RECORDS FOR THIS EXERCISE: Begin

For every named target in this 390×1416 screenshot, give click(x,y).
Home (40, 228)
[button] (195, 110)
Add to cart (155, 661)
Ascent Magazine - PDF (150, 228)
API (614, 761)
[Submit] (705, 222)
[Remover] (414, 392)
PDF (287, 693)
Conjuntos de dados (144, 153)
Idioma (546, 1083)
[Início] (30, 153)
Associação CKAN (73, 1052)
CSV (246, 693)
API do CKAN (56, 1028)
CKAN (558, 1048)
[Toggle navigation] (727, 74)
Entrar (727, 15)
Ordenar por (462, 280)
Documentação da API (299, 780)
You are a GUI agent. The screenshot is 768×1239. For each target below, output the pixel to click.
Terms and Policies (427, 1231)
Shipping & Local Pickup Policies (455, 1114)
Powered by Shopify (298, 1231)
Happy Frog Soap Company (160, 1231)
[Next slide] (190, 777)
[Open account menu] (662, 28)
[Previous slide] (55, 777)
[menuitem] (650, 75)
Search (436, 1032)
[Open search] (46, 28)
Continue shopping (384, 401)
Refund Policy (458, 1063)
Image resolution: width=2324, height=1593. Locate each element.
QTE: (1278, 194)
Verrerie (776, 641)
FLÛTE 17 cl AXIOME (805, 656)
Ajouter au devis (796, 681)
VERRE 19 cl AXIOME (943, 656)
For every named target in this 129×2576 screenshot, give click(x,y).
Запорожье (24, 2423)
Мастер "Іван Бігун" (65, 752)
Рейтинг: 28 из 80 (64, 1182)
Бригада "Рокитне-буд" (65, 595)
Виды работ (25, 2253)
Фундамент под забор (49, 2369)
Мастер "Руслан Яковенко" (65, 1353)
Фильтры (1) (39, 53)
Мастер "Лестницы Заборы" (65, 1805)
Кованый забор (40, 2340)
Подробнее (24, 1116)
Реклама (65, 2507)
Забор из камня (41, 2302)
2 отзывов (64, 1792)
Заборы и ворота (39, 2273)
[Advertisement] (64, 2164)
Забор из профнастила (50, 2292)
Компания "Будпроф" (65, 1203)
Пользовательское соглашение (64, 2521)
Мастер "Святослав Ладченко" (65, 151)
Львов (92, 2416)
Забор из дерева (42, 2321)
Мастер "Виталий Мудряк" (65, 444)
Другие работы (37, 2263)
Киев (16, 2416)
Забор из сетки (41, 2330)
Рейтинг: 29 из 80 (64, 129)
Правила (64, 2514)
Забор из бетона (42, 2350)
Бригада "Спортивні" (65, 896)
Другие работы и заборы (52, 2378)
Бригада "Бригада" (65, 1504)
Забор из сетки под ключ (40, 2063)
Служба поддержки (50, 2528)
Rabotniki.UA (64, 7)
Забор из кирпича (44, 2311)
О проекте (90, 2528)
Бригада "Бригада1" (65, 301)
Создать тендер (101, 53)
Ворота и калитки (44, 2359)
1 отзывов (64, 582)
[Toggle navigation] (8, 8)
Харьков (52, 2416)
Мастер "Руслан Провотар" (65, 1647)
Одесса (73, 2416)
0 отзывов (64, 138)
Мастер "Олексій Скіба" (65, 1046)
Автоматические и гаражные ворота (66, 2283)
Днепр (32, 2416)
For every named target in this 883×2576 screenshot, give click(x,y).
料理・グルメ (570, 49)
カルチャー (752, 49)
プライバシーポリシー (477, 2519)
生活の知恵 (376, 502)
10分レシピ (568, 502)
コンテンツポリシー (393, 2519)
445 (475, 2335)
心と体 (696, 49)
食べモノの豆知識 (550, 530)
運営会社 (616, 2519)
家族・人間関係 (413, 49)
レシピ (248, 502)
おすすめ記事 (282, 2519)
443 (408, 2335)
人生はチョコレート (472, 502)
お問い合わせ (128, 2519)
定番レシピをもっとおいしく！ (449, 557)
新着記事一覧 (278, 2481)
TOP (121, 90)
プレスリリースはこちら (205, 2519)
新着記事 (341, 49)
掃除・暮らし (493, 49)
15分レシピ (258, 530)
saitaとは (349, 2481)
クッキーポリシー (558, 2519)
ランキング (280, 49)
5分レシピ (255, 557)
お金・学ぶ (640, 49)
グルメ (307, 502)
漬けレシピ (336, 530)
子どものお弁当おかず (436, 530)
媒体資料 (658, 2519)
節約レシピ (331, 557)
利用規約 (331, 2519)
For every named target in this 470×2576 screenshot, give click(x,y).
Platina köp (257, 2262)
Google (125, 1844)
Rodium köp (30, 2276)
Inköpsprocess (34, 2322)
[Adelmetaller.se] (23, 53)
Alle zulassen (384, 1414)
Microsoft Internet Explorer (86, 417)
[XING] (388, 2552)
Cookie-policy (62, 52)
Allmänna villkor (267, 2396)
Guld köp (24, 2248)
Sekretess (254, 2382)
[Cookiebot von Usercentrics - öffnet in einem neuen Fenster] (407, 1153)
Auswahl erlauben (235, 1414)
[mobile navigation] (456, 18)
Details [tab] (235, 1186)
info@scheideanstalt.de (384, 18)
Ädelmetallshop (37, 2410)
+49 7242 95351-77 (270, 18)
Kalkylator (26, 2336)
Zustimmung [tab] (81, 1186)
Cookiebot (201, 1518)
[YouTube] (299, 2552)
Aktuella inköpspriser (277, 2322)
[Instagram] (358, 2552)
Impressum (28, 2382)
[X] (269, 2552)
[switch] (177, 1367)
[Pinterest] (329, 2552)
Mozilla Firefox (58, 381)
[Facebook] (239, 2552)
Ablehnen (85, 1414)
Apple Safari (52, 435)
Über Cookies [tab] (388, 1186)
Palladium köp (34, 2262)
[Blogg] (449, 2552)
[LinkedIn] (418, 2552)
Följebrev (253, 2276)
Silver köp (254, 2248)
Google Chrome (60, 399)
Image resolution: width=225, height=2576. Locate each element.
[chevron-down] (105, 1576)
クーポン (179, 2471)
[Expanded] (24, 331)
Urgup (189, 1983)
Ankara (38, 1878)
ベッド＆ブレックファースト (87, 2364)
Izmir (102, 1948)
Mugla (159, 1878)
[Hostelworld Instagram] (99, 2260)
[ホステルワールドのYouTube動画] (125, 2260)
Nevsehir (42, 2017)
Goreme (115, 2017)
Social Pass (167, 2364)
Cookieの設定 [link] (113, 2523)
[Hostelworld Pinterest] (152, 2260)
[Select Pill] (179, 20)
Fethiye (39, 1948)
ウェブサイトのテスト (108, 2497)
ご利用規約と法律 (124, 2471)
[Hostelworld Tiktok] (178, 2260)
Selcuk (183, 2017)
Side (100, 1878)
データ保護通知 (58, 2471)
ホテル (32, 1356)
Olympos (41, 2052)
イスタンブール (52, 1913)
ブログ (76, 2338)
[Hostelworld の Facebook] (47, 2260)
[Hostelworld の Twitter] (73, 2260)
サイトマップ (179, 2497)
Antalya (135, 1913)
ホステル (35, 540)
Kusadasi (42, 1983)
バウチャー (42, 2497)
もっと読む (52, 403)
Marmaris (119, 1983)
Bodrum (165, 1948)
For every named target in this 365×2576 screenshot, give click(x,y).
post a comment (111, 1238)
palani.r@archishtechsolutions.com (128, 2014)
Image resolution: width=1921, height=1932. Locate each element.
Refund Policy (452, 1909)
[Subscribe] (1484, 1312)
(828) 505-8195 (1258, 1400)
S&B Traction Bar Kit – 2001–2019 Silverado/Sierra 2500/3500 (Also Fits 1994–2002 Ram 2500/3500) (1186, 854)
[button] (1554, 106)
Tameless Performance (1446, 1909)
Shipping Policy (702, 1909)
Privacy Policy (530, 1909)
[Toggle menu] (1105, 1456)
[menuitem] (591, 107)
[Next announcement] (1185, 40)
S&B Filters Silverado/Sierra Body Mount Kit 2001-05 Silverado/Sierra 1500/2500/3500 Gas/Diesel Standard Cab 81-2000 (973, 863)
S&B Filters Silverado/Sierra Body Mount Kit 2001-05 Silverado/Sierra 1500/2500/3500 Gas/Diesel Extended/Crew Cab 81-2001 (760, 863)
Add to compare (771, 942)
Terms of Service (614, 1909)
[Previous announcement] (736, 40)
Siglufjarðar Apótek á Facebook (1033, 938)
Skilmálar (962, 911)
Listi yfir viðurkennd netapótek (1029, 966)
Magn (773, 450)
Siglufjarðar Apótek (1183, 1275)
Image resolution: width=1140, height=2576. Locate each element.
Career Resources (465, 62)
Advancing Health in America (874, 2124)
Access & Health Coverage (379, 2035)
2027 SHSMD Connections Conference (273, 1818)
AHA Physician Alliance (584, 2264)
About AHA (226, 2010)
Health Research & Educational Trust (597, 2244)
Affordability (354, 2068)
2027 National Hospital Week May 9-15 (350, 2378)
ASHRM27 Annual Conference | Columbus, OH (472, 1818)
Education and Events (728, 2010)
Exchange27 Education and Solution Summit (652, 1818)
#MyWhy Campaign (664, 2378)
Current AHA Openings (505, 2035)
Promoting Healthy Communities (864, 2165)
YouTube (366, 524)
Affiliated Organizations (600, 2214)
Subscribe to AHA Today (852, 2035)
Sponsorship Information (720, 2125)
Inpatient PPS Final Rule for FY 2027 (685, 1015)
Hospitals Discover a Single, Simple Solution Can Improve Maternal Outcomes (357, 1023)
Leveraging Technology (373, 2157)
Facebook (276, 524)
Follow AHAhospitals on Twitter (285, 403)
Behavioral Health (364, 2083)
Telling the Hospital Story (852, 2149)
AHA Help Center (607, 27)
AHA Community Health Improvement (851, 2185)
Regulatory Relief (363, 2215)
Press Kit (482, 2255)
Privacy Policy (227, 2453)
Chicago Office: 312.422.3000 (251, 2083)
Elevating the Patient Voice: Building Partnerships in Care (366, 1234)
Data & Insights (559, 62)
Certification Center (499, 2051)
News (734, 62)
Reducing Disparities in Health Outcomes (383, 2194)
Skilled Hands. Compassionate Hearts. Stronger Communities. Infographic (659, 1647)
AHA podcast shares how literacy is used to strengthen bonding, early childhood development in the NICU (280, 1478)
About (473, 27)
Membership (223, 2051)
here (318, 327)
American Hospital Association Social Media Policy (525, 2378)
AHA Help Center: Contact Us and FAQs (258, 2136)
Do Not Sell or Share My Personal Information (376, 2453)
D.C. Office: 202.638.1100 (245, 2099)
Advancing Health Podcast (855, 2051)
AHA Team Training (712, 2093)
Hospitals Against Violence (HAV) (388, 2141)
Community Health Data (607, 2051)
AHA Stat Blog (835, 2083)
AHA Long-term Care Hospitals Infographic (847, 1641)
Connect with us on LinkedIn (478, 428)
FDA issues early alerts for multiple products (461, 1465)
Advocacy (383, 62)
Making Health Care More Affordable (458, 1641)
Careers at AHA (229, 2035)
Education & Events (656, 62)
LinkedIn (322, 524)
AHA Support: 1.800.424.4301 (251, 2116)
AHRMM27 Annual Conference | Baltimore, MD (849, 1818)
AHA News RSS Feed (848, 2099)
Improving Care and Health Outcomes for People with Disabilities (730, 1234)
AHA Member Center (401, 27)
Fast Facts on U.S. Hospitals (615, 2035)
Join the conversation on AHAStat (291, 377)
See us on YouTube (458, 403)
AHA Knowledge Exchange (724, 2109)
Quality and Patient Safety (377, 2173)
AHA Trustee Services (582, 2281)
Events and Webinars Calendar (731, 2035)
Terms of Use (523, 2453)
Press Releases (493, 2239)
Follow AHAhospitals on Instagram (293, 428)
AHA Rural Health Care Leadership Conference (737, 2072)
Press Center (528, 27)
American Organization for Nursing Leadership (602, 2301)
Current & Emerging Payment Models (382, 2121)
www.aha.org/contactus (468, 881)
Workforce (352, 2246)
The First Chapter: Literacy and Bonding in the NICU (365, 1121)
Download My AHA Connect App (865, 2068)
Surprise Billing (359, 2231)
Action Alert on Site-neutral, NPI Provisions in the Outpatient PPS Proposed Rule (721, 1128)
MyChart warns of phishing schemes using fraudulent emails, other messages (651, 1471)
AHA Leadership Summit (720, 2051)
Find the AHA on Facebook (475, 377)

RECORDS FOR THIS EXERCISE: End

▶ **PROBLEM REQUIREMENTS**
Look above for the line with "ブログ (76, 2338)" and the line with "For every named target in this 365×2576", and reproduce exactly those two lines plus every line between, nothing more.

▶ **EXPECTED OUTPUT**
ブログ (76, 2338)
[Hostelworld の Facebook] (47, 2260)
[Hostelworld の Twitter] (73, 2260)
サイトマップ (179, 2497)
Antalya (135, 1913)
ホステル (35, 540)
Kusadasi (42, 1983)
バウチャー (42, 2497)
もっと読む (52, 403)
Marmaris (119, 1983)
Bodrum (165, 1948)
For every named target in this 365×2576 screenshot, give click(x,y).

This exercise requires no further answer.